Several students reported that they did not receive text or email alerts from the University regarding the armed intruder and subsequent investigation. Kenya Roy, a senior who is working on AU’s campus this summer, said she found out about the alert from a friend and later checked AU’s social media pages for information.
“It’s irresponsible for the notification system to not send out these messages faster or at all,” Roy said by phone. “I’m not necessarily going to be checking AU’s alerts and checking their Twitter page every single day to make sure my life isn’t threatened.”
Roy, who was not on campus during the lockdown, said that she and other students she knows have been on a list to receive alerts in the past but have not received them recently.
Jeremy McLane, a sophomore who is in California for the summer, said he last received an AU alert via text message on March 20 despite alerts being issued since then.
“The only way I found out [about AU alerts] was via social media,” McLane said. “I ended up turning on Twitter notifications for the AU alerts accounts because I don’t know if I’ll get them when I return to campus.”
In a tweet this afternoon, AU attributed the delay in alerts to a “technical issue” that has now been resolved. But some students and staff still reported not receiving text alerts following the University’s announcement.
It still isn’t resolved. I still have not received any texts or emails.

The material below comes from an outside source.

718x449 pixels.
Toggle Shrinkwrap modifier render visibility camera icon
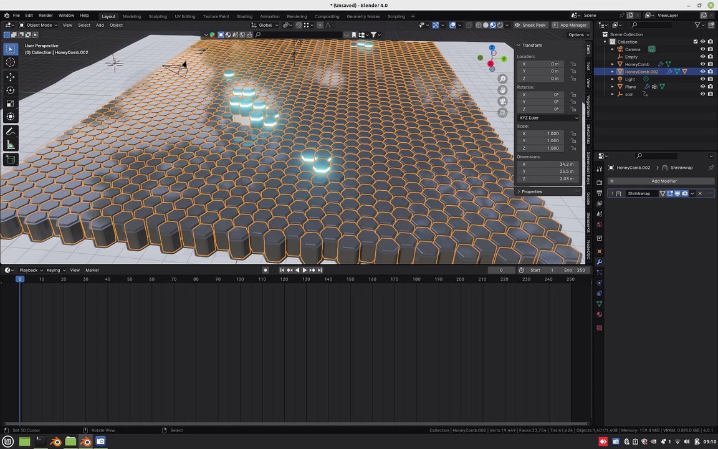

— Scott Boxer (@ScottBoxer) July 18, 2018
Also some staff reports not receiving alerts https://t.co/ASRd5BSD3A
— AU Museum at Katzen (@AUMuseum_Katzen) July 18, 2018
This is not the first time the University has faced criticism for its emergency alert system. In 2013, AU went under lockdown after an off-duty police officer brought a gun onto campus. An AU alert was not issued until after the gunman had left campus, The Eagle reported at the time. The incident raised questions about the effectiveness of AU alerts and how administrators decided when to issue them.